● AANGELEVERDE TEKST:
- - -
Een parafrase van de opening verzorgd door Klaas vander Kamp.

Beste mensen,

Namens de Raad van Kerken in Nederland mag ik u hartelijk welkom heten. Fijn dat u bij de drukte van de dag, uw inzet voor vluchtelingen, ook nog de moeite neemt om hier op een zaterdag te komen. Goed hier te zijn met zovelen die de Mauro’s al in de ogen hadden gezien, nog voordat hij in één gestalte voor iedereen zichtbaar was op televisie. Er is veel aan de orde vandaag. We hebben het over politieke partijen die angstige vluchtelingen typeren als ‘tsunami’s die Europa bedreigen’ en partijen die over ‘compassie’ spreken terwijl ze mensen wegsturen. We hebben het over kinderen die op straat worden gezet. We hebben het over barmhartige mensen die crimineel genoemd worden. Ten diepste hebben we het over de menselijkheid van onze samenleving.

De joodse filosoof Levinas stelt dat de waarde van een cultuur zich bewijst in het respect dat ze opbrengt voor iemand uit een andere cultuur. Culturele mensen werken als vrijwilligers in Drachten, als azc-bezoekers in Dronten, als arts in Katwijk, culturele mensen maken zich druk op het moment dat asociale mensen zeggen: ‘De dijken om de polder zijn aangelegd voor mensen met een roodachtig paspoort’.

De evangelist Lucas (Lucas 14) vertelt van een farizeeër. Hij zit aan de maaltijd en heeft verschillende mensen uitgenodigd. Jezus is onder hen. Jezus kijkt rond en ziet de elites van de streek. Hij spreekt zijn gastheer aan. ‘Wanneer u een ochtendmaaltijd of een avondeten gebruikt, vraag dan niet uw vrienden, uw broers, uw verwanten of uw rijke buren’ (vers 12). Nodig geen incrowd, nodig geen mensen die u op hun beurt kunnen faiteren. Jezus zegt: ‘Wanneer u mensen ontvangt’ (vers 13). Nog nauwkeuriger: ‘Wanneer u een gastmaal aanricht’. Eerst is er sprake van een gewone maaltijd. Hier gaat Hij een stap verder. Als er een feestmaal is ‘nodig armen, kreupelen, verlamden en blinden’. Alle armoedzaaiers worden bij elkaar genomen. Ze mochten volgens de Joodse wet niet als priester in de tempel dienen. Door hun handicap werden ze als onrein en onwaardig gezien (Leviticus 21: 17). Juist die mensen moet je nodigen, – vers 13, – ‘dan zult u gelukkig zijn’. Je kan ook vertalen ‘zalig zijn’.
- - -
● AANGELEVERDE GEGEVENS:
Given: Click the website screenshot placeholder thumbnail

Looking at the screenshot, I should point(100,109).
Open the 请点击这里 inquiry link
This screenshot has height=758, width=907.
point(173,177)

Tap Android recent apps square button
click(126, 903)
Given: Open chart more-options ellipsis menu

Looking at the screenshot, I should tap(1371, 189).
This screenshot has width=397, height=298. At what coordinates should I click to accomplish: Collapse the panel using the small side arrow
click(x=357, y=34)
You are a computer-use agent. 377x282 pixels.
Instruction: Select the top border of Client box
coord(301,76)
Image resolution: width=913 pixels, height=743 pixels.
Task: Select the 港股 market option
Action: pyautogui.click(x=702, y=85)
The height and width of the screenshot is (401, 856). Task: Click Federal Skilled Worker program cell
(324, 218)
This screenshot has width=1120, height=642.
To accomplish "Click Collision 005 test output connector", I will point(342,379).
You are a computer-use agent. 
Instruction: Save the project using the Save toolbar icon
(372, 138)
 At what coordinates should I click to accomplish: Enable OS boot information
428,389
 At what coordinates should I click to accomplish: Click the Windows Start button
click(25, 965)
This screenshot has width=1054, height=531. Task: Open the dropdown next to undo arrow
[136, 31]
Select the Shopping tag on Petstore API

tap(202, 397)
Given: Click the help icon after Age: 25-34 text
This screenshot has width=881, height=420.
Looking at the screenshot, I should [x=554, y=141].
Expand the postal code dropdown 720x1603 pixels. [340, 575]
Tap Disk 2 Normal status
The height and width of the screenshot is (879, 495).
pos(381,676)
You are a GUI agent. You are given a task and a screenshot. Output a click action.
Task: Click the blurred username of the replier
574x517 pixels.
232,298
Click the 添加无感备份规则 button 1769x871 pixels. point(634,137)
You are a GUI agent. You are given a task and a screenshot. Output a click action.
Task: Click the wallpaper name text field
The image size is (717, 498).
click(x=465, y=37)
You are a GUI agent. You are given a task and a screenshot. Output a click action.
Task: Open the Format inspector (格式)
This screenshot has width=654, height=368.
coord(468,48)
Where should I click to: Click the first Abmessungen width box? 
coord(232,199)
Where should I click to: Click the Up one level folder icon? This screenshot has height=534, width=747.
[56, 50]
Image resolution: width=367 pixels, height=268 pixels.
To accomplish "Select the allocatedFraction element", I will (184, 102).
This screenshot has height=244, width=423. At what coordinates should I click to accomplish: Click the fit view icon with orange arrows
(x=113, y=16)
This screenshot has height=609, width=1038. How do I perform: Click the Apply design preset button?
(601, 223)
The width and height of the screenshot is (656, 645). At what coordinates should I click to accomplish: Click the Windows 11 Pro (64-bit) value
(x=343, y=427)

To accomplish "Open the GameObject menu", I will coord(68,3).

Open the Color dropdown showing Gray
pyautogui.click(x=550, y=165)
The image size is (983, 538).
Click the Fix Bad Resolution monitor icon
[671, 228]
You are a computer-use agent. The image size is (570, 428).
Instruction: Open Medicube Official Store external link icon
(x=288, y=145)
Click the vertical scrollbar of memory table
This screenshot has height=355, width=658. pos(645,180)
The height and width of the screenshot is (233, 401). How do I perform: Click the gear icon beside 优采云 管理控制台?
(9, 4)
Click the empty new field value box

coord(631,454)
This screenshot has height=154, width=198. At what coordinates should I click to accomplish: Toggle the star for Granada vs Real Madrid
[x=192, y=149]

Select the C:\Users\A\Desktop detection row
- - -
● OPDRACHTVEREISTEN:
**1.** Citeer uit de openingstoespraak woordelijk het stuk dat begint bij "Een parafrase van" en eindigt bij "van onze samenleving.".
**2.** Namens welke organisatie heet de spreker in de openingstoespraak het publiek welkom?
**3.** Zet de openingstoespraak voort na de laatste zin.
De regels staan los van de openingstoespraak.

● ANTWOORDEN PER NUMMER:
**1.**
Een parafrase van de opening verzorgd door Klaas vander Kamp.

Beste mensen,

Namens de Raad van Kerken in Nederland mag ik u hartelijk welkom heten. Fijn dat u bij de drukte van de dag, uw inzet voor vluchtelingen, ook nog de moeite neemt om hier op een zaterdag te komen. Goed hier te zijn met zovelen die de Mauro’s al in de ogen hadden gezien, nog voordat hij in één gestalte voor iedereen zichtbaar was op televisie. Er is veel aan de orde vandaag. We hebben het over politieke partijen die angstige vluchtelingen typeren als ‘tsunami’s die Europa bedreigen’ en partijen die over ‘compassie’ spreken terwijl ze mensen wegsturen. We hebben het over kinderen die op straat worden gezet. We hebben het over barmhartige mensen die crimineel genoemd worden. Ten diepste hebben we het over de menselijkheid van onze samenleving.

**2.** Namens de Raad van Kerken in Nederland.

**3.**
‘Zij kunnen voor u dan wel niets terugdoen, maar u zult ervoor beloond worden bij de opstanding van de rechtvaardigen’. Bij de verrijzenis keert dat gedrag terug. Het woord ‘opstanding van de rechtvaardigen’ moet als een mokerslag bij de gastheer van Jezus zijn aangekomen. Farizeeërs noemden zichzelf ‘chassidim’, ‘rechtvaardigen’. Ze hielden zich stipt aan de wetten en regels van Mozes. Ze bouwden een eigen huis van rechtvaardigheid. En Jezus schiet dat hele patroon van normen en waarden aan flarden. We zijn niet rechtvaardig uit berekening. We zijn rechtvaardig door datgene wat we om niet doen. Niet de herbergier die geld krijgt van de bezoekers is rechtvaardig. Maar de gastheer die mensen in zijn huis nodigt zonder vergoeding te verlangen. Wij weten als christenen natuurlijk allang dat de wereld van genade aan elkaar hangt. Wij geloven dat God ons vasthoudt, puur uit liefde.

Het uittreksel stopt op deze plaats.